The Altegris KKR Private Equity Master Fund will accept initial investments of as little as $10,000, according to a filing with the U.S. Securities and Exchange Commission. Altegris Advisors LLC will manage the new fund, investing at least 70 percent of its assets in private-equity funds and companies run by KKR, according to the registration statement.
Private-equity firms such as KKR and Carlyle Group LP, having traditionally relied on public and corporate pension funds and other institutions for the bulk of their capital, have been turning to individuals for more of their funding in recent years. KKR suffered a setback in February, when the firm closed down two funds targeting individual investors after receiving only $33 million in capital from outside investors after more than a year.
The Altegris fund “will offer broad exposure to private equity investments for accredited investors who have not previously had access to investment funds managed by top-tier private-equity firms,” according to the filing.
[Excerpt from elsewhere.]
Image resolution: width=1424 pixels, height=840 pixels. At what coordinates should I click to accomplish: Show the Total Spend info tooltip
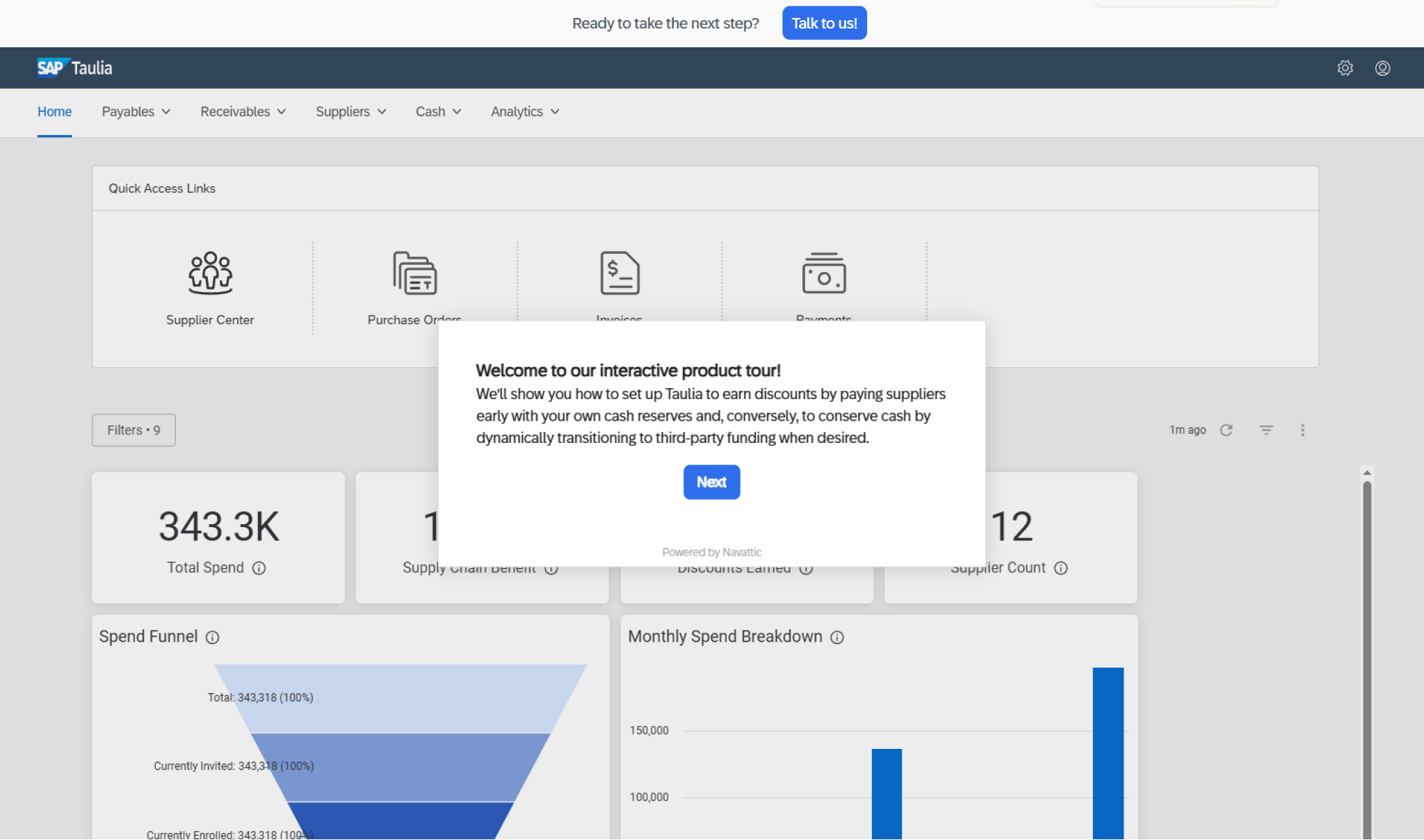(260, 568)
Its structure is “intended to alleviate” burdens of directly investing in buyout funds.
Private-equity funds have mainly been open to so-called qualified purchasers, defined as individuals who have $5 million of investments or institutions that have $25 million. In contrast, the Altegris fund will be open to accredited investors, the term for people with a net worth exceeding $1 million, excluding their principal residence.
Carlyle took a similar approach in 2012, teaming up with Central Park Advisers LLC to create a closed-end fund that would invest in funds run by the Washington-based private-equity firm. CPG Carlyle Private Equity Fund was also available to accredited investors, with a minimum investment initially set at $50,000.
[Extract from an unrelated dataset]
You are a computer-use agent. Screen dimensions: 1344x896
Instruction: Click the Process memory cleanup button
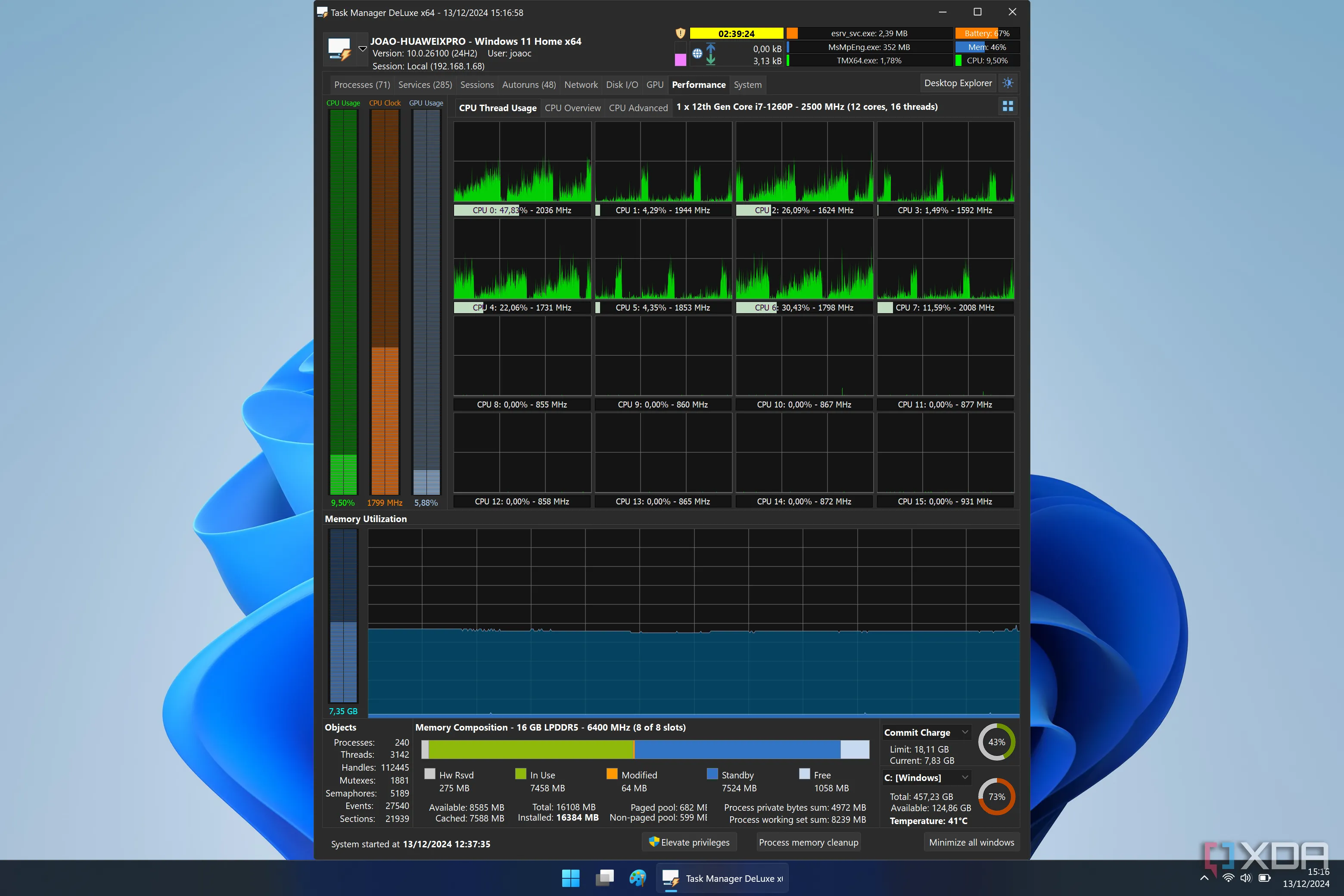click(x=808, y=842)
Individual investors are significantly underinvested in alternative assets such as private equity, Blackstone Group LP Chairman Steve Schwarzman said this week at the Milken Institute Global Conference in Beverly Hills, California.
“The stuff we do, the alternative class, tends to make around 1,000 basis points more than the stock market,” Schwarzman said in an interview with Bloomberg Television’s Erik Schatzker and Stephanie Ruhle. The average institution might have 20 to 25 percent in alternative investments while the average individual investor has 2 percent on average, he said.
The Altegris fund filed to sell shares at $10 each and is seeking to raise at least $25 million. The fund will primarily allocate its capital to buyout and special situation funds, with the latter term referring to vehicles that make loans and invest in distressed debt. It will primarily invest in newly created KKR funds, while allocating some of its assets to the purchase of interests in existing funds from other investors.
Altegris, which had about $1.2 billion in mutual fund assets under management at the end of last year, is partially owned by private-equity funds run by Jeffrey Greenberg’s Aquiline Capital Partners LLC. KKR is not a sponsor, promoter, or adviser to the new fund, which will seek to raise at least $25 million before starting up.